Once, I thought it was necessary to wear a mask in order to achieve the ever so elusive American Dream. As a child, conversations at the abode centered around what I’ve come to know is but a myth if competition isn’t your thing. To assimilate into the elite way of life was mandatory. Damned you were if you dare make waves. My specialty was tsunamis. For some reason, I was not made up of the stuff my folks were made of. I was that broken part of the contraption. Thanks for my grand pop and grand ma who always stood in the way of the whack in the head or butt I was about to get due to my inappropriateness. Little did I know my parents were just indoctrinating me into society to ensure I became compliant yet competitive enough to survive it. Each time, they failed, which ultimately meant I failed. To this day, there are times I question my choices, knowing quite well it is the path of no things, no mask and no path.
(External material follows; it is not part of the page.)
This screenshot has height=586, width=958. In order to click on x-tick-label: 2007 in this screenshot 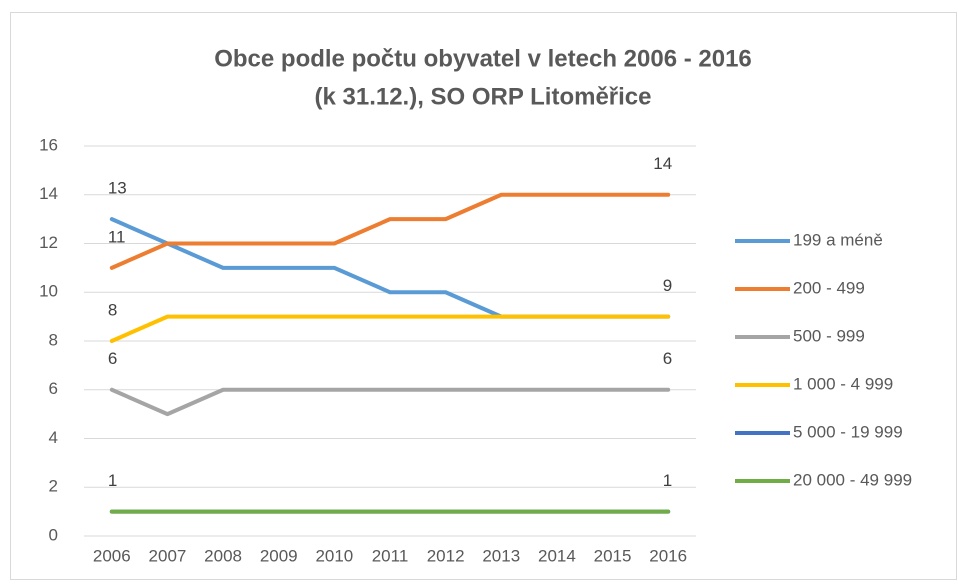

Cursed? Blessed? To be able to honestly say like Robert Frost that each and every time I’ve been at crossed roads I have chosen the road less travel may make me sound like a pompous ass. Let me assure you that such a path leads you far from haughtiness, if it is the path that pertains to spiritual growth. I say spiritual to simplify a complex process that I’d be a liar if I stated I knew how the heck it worked. All I know that a road less taken leads not to the success as defined by the elite. Henry David Thoreau understood this. He once wrote about it. Simplicity. Simplify. He was especially pissed off about taxation of the people. But aren’t we all. Thoreau like me was just theorizing–and venting in a scholarly way. Unlike Thoreau, I don’t have the luxury of experimenting, rustically living in the woods with benefits as he did. He had friends and family coming over, helping him. Though I’m certain especially to collect and spread gossip. And, I tend to be vulgar though in a scholarly way. 😉
One fine August day, one specific person dared put a mirror in front of me. I saw my ego. I thought I was my self not my ego. This person awakened me to the fact that I was a big, fat ugly ego that had taken over my true self. I was wearing a mask. This event through me into cognizant dissonance, which I still suffer from at times.. I was not who I thought I was; I thought I was good and that evil could never get a hold of me. I was wrong. Yes. I had good in me but never had I thought I had evil within me also. This person reflected me, a painting of a stochastic and broken female without a culture, without a personality. He illustrated that my world was full of confusion and fragmentation. Further, the world I had thought was but illusion. That was the first time I jumped into The Rabbit Hole. It was the beginning of the White Rabbit. That era has passed and a new begun. When the crossroads were in view, I chose the road less traveled. My fiction, Exit 13, attempts to illustrate this era of my life in although most is fiction combined with some truths.
According to my theory, my world view, it is my choices at cross-roads that determines the further dissemination of the ego or it may determine its strengthening. Again, these are theories, thoughts formed by reading the writing of great thinkers of both past and present. Some of these are present in my book of essays, of which there are three. The current book I’m working on, The Nature of Human Nature, theorizes on a possible reason the human race has dehumanized because the ego, who is supposed to be the slave to the self, has taken over and led the human race astray. Nothing can be done to fix the immoral and unethical predicaments on the planet unless, as many great theorists of past and present have written, we go within. What does that mean? Soon I will write more on this topic and it will be the topic of the book mentioned above. What topic? A topic that discusses that originally, the self was the master and the ego was the slave. This book was inspired by the writings of Jean Jacques Rousseau on Amour de Soi and Amour Propre. It should be out shortly on Amazon Kindle as are the rest of the books.
I’ve digressed. The point: As theorized and practiced by notable thinkers of past and present, the road less taken does not lead to material riches. No. This is the road of the humble similar to all those who have chosen the path of no path–and no mask. It is the road where the Self is the master and the Ego the student.